What to produce: Please reproduce each line of the data below exactly as shown.

Available data:
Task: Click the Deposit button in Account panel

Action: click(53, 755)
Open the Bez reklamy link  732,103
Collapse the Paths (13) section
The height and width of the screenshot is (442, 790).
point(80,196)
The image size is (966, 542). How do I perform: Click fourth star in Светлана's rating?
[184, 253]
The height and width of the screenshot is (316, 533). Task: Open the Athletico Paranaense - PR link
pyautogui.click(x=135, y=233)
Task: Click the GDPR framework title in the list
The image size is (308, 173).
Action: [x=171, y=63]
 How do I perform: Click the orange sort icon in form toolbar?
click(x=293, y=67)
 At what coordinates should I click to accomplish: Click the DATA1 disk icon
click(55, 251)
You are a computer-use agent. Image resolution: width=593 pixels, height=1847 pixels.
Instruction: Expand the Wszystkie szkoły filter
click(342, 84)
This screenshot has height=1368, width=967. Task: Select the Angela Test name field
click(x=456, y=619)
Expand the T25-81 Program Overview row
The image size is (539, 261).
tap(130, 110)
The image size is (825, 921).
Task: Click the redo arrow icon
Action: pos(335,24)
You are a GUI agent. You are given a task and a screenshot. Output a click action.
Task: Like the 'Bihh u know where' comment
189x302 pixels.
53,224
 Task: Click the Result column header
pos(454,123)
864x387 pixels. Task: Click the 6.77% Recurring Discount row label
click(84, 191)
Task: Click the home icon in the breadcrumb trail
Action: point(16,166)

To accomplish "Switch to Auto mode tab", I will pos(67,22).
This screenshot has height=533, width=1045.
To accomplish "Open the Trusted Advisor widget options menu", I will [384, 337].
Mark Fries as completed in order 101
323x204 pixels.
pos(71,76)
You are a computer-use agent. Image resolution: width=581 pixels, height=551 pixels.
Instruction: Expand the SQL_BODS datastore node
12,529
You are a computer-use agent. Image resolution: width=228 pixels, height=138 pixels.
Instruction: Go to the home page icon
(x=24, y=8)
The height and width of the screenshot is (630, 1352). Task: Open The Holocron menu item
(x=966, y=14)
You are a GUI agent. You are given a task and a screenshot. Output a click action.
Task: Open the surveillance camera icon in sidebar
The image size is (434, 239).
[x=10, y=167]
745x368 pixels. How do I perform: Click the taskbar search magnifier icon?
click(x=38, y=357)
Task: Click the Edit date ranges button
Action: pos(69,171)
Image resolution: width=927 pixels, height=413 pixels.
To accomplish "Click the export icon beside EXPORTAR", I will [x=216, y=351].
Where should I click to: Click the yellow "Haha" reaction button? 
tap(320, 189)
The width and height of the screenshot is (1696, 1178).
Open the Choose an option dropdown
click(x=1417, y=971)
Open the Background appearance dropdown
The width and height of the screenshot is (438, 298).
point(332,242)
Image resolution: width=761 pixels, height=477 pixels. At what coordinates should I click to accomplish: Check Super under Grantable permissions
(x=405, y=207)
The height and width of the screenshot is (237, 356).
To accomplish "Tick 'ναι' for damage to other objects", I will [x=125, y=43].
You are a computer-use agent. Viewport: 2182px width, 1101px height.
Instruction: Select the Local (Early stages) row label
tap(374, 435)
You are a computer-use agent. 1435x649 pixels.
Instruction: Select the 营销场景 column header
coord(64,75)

Solution to this problem:
Task: Click the Deposit button in Account panel

Action: click(53, 755)
Open the Bez reklamy link  732,103
Collapse the Paths (13) section
The height and width of the screenshot is (442, 790).
point(80,196)
The image size is (966, 542). How do I perform: Click fourth star in Светлана's rating?
[184, 253]
The height and width of the screenshot is (316, 533). Task: Open the Athletico Paranaense - PR link
pyautogui.click(x=135, y=233)
Task: Click the GDPR framework title in the list
The image size is (308, 173).
Action: [x=171, y=63]
 How do I perform: Click the orange sort icon in form toolbar?
click(x=293, y=67)
 At what coordinates should I click to accomplish: Click the DATA1 disk icon
click(55, 251)
You are a computer-use agent. Image resolution: width=593 pixels, height=1847 pixels.
Instruction: Expand the Wszystkie szkoły filter
click(342, 84)
This screenshot has height=1368, width=967. Task: Select the Angela Test name field
click(x=456, y=619)
Expand the T25-81 Program Overview row
The image size is (539, 261).
tap(130, 110)
The image size is (825, 921).
Task: Click the redo arrow icon
Action: pos(335,24)
You are a GUI agent. You are given a task and a screenshot. Output a click action.
Task: Like the 'Bihh u know where' comment
189x302 pixels.
53,224
 Task: Click the Result column header
pos(454,123)
864x387 pixels. Task: Click the 6.77% Recurring Discount row label
click(84, 191)
Task: Click the home icon in the breadcrumb trail
Action: point(16,166)

To accomplish "Switch to Auto mode tab", I will pos(67,22).
This screenshot has height=533, width=1045.
To accomplish "Open the Trusted Advisor widget options menu", I will [384, 337].
Mark Fries as completed in order 101
323x204 pixels.
pos(71,76)
You are a computer-use agent. Image resolution: width=581 pixels, height=551 pixels.
Instruction: Expand the SQL_BODS datastore node
12,529
You are a computer-use agent. Image resolution: width=228 pixels, height=138 pixels.
Instruction: Go to the home page icon
(x=24, y=8)
The height and width of the screenshot is (630, 1352). Task: Open The Holocron menu item
(x=966, y=14)
You are a GUI agent. You are given a task and a screenshot. Output a click action.
Task: Open the surveillance camera icon in sidebar
The image size is (434, 239).
[x=10, y=167]
745x368 pixels. How do I perform: Click the taskbar search magnifier icon?
click(x=38, y=357)
Task: Click the Edit date ranges button
Action: pos(69,171)
Image resolution: width=927 pixels, height=413 pixels.
To accomplish "Click the export icon beside EXPORTAR", I will [x=216, y=351].
Where should I click to: Click the yellow "Haha" reaction button? 
tap(320, 189)
The width and height of the screenshot is (1696, 1178).
Open the Choose an option dropdown
click(x=1417, y=971)
Open the Background appearance dropdown
The width and height of the screenshot is (438, 298).
point(332,242)
Image resolution: width=761 pixels, height=477 pixels. At what coordinates should I click to accomplish: Check Super under Grantable permissions
(x=405, y=207)
The height and width of the screenshot is (237, 356).
To accomplish "Tick 'ναι' for damage to other objects", I will [x=125, y=43].
You are a computer-use agent. Viewport: 2182px width, 1101px height.
Instruction: Select the Local (Early stages) row label
tap(374, 435)
You are a computer-use agent. 1435x649 pixels.
Instruction: Select the 营销场景 column header
coord(64,75)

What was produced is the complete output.